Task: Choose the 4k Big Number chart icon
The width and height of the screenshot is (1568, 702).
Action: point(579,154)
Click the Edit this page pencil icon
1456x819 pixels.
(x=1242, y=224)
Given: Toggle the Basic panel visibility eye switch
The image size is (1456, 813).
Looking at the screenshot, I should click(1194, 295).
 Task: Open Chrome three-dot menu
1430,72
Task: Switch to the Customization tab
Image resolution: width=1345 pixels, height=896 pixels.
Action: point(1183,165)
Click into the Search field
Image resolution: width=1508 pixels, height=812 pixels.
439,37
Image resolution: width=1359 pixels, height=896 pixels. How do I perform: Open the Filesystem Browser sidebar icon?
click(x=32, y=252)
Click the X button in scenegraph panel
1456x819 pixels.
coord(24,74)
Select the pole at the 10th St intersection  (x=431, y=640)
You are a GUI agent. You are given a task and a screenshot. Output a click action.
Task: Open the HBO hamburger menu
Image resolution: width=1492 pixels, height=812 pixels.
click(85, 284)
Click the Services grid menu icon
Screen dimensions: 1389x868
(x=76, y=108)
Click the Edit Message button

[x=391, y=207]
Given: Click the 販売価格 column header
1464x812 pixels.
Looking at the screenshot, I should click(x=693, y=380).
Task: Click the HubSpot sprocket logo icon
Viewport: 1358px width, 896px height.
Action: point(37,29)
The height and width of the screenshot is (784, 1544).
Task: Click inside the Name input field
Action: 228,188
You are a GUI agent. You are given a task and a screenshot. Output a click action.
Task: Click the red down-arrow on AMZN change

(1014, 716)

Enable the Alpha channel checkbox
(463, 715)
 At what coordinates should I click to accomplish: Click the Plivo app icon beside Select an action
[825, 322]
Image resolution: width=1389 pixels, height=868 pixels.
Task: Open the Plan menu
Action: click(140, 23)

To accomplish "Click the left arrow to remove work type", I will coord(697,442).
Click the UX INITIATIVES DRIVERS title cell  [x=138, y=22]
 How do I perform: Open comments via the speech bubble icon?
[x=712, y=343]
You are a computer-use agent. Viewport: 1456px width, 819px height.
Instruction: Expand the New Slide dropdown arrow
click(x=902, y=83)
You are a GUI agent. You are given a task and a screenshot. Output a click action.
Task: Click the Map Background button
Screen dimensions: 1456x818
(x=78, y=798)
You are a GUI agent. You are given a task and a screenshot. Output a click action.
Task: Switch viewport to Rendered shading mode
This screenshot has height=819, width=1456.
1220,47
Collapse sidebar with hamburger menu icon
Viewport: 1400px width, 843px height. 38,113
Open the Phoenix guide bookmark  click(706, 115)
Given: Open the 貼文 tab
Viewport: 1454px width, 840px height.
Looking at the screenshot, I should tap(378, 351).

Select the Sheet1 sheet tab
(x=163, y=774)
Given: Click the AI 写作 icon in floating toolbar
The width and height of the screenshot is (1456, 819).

....

• _INSTRUCTIONS TO FOLLOW_: What is needed is the data above, output in full and exactly as it stands.

• _FINISHED EXERCISE_:
Task: Choose the 4k Big Number chart icon
The width and height of the screenshot is (1568, 702).
Action: point(579,154)
Click the Edit this page pencil icon
1456x819 pixels.
(x=1242, y=224)
Given: Toggle the Basic panel visibility eye switch
The image size is (1456, 813).
Looking at the screenshot, I should click(1194, 295).
 Task: Open Chrome three-dot menu
1430,72
Task: Switch to the Customization tab
Image resolution: width=1345 pixels, height=896 pixels.
Action: point(1183,165)
Click into the Search field
Image resolution: width=1508 pixels, height=812 pixels.
439,37
Image resolution: width=1359 pixels, height=896 pixels. How do I perform: Open the Filesystem Browser sidebar icon?
click(x=32, y=252)
Click the X button in scenegraph panel
1456x819 pixels.
coord(24,74)
Select the pole at the 10th St intersection  (x=431, y=640)
You are a GUI agent. You are given a task and a screenshot. Output a click action.
Task: Open the HBO hamburger menu
Image resolution: width=1492 pixels, height=812 pixels.
click(85, 284)
Click the Services grid menu icon
Screen dimensions: 1389x868
(x=76, y=108)
Click the Edit Message button

[x=391, y=207]
Given: Click the 販売価格 column header
1464x812 pixels.
Looking at the screenshot, I should click(x=693, y=380).
Task: Click the HubSpot sprocket logo icon
Viewport: 1358px width, 896px height.
Action: point(37,29)
The height and width of the screenshot is (784, 1544).
Task: Click inside the Name input field
Action: 228,188
You are a GUI agent. You are given a task and a screenshot. Output a click action.
Task: Click the red down-arrow on AMZN change

(1014, 716)

Enable the Alpha channel checkbox
(463, 715)
 At what coordinates should I click to accomplish: Click the Plivo app icon beside Select an action
[825, 322]
Image resolution: width=1389 pixels, height=868 pixels.
Task: Open the Plan menu
Action: click(140, 23)

To accomplish "Click the left arrow to remove work type", I will coord(697,442).
Click the UX INITIATIVES DRIVERS title cell  [x=138, y=22]
 How do I perform: Open comments via the speech bubble icon?
[x=712, y=343]
You are a computer-use agent. Viewport: 1456px width, 819px height.
Instruction: Expand the New Slide dropdown arrow
click(x=902, y=83)
You are a GUI agent. You are given a task and a screenshot. Output a click action.
Task: Click the Map Background button
Screen dimensions: 1456x818
(x=78, y=798)
You are a GUI agent. You are given a task and a screenshot. Output a click action.
Task: Switch viewport to Rendered shading mode
This screenshot has height=819, width=1456.
1220,47
Collapse sidebar with hamburger menu icon
Viewport: 1400px width, 843px height. 38,113
Open the Phoenix guide bookmark  click(706, 115)
Given: Open the 貼文 tab
Viewport: 1454px width, 840px height.
Looking at the screenshot, I should tap(378, 351).

Select the Sheet1 sheet tab
(x=163, y=774)
Given: Click the AI 写作 icon in floating toolbar
The width and height of the screenshot is (1456, 819).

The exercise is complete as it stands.